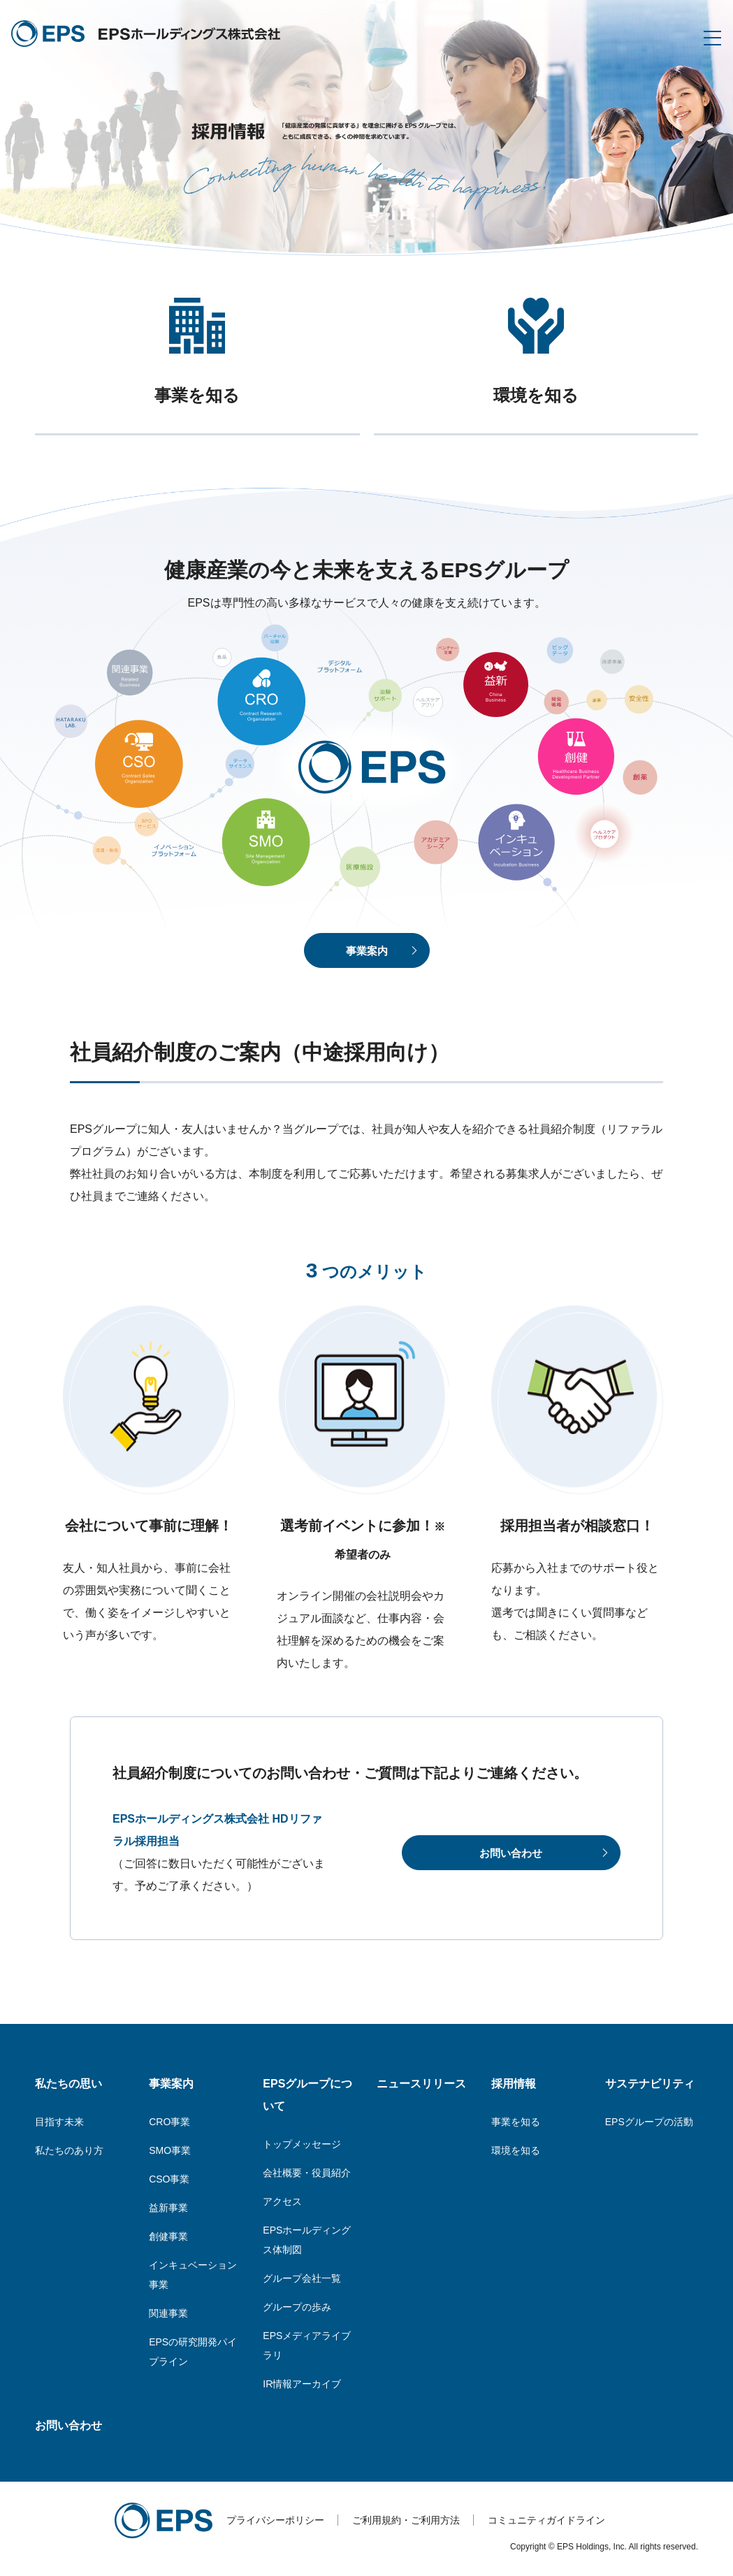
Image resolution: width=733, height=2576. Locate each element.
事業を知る (515, 2121)
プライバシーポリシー (275, 2520)
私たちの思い (68, 2084)
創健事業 (168, 2236)
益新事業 (168, 2207)
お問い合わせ (68, 2425)
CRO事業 (169, 2121)
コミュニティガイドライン (546, 2520)
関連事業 (168, 2313)
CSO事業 (169, 2179)
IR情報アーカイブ (302, 2383)
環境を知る (515, 2150)
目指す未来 (59, 2121)
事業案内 (171, 2084)
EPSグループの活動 (649, 2121)
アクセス (282, 2201)
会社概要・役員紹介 (307, 2172)
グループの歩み (297, 2307)
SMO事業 (170, 2150)
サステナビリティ (650, 2084)
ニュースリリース (421, 2084)
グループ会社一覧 (302, 2278)
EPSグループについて (307, 2095)
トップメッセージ (302, 2144)
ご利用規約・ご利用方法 (406, 2520)
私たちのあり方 (69, 2150)
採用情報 (513, 2084)
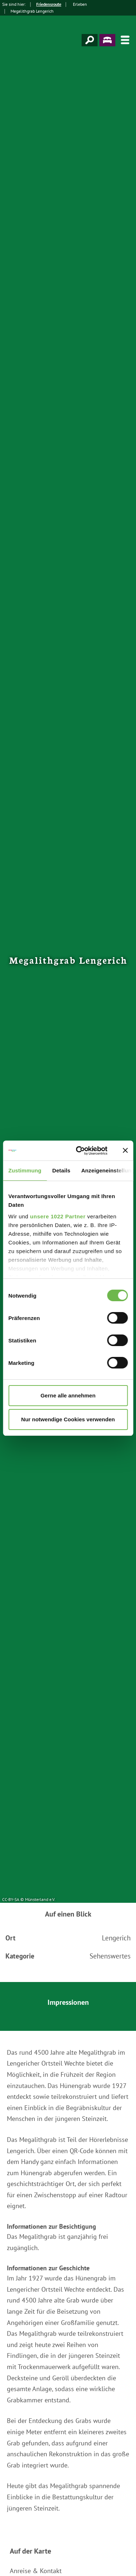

::::

Copy every line of the entries above word for word, omitting the pictures.

Image resolution: width=733, height=2576. Locate each element.
事業を知る (515, 2121)
プライバシーポリシー (275, 2520)
私たちの思い (68, 2084)
創健事業 (168, 2236)
益新事業 (168, 2207)
お問い合わせ (68, 2425)
CRO事業 (169, 2121)
コミュニティガイドライン (546, 2520)
関連事業 (168, 2313)
CSO事業 (169, 2179)
IR情報アーカイブ (302, 2383)
環境を知る (515, 2150)
目指す未来 (59, 2121)
事業案内 (171, 2084)
EPSグループの活動 (649, 2121)
アクセス (282, 2201)
会社概要・役員紹介 (307, 2172)
グループの歩み (297, 2307)
SMO事業 (170, 2150)
サステナビリティ (650, 2084)
ニュースリリース (421, 2084)
グループ会社一覧 (302, 2278)
EPSグループについて (307, 2095)
トップメッセージ (302, 2144)
ご利用規約・ご利用方法 (406, 2520)
私たちのあり方 (69, 2150)
採用情報 (513, 2084)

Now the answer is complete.